"Duh!" moments

Sometimes you are working on a thorny coding problem and find yourself feeling less and less happy with the number of kludgey hacks you’re having to implement in order to get things working. Then comes a "duh!" moment in which you realize that there is a better way that avoids all of the kludges, is much cleaner, and works. It’s usually blindingly obvious once you see it.

The most recent case of this was only yesterday when I was working on setting up a kind of client-server communications channel between the main Synergy Advance application and a helper. It’s thorny because you don’t necessarily know which one will be launched first and so when trying to set up a inter-application communication mechanism you need to include code for launching the app at other side of the link, waiting for it to get ready, and actually setting up the link. You also have to worry about race conditions (the time between checking if something is running and the trying to launch it).

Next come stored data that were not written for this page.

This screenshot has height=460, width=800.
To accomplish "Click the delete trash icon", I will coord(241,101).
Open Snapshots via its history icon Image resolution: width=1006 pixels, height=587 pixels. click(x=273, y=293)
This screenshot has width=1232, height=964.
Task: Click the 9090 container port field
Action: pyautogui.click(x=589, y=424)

So you solve the race condition by trying to launch it unconditionally using a method that will not spawn a second copy of the application if another one is already running.

That leaves the "waiting for the other side to be ready" problem. Polling sucks, but you can’t use NSWorkspace notifications for background processes so you have to look for another means. About the most elegant non-polling solution I could come up with was to use the kqueue mechanism to monitor the windowserver for forks and use that as a trigger to scan for new processes.

This won’t work on Tiger, however, due to a kernel-panic inducing bug that Apple introduced in 10.4, which I thankfully already knew about before even trying because I had seen it in a mailing list archive.

So there I was in that sticky place where things are starting to look very ugly. I tried to encapsulate the ugliness of polling inside a WOProcessLauncher class with the idea being that once Apple fixed the panic bug I could switch the underlying mechanism over to the non-polling version. But I wasn’t happy with that even though it worked.

Then I had my "duh!" moment while I popped out to buy the bread for the day. Luckily I had only spent about one hour crafting the kludge. A classic case of not seeing the wood for the trees, my brain had started off so impregnated with the "request notification, don’t poll" mentality that I hadn’t seen the most obvious and elegant implementation. The appropriate sequence is not:

  1. Launch helper
  2. Wait for it to finish launching
  3. Try setting up link

But instead I had to throw the client-server distinction out the window and think of the two apps as peers and use the following sequence:

  1. Launch peer
  2. Peer notifies when it has finished launching
  3. Set up link

I hadn’t thought of this because my initial boxed-in thinking had me thinking of the helper as a server and the main app as a client, and that implied a one-way communication channel in which the main app would send commands to the server but the server wouldn’t send anything back. As soon as I realized that they should be peers I saw that there was no reason why the link shouldn’t be two-way and that either peer could initiate communication with the other and saying "I’m ready!".

Of course I should have realized this immediately but that’s what programming is all about: a learning process in which through experience you increase your arsenal of possible designs, learning which ones suck and which ones don’t, and getting better at recognizing when to use which tool.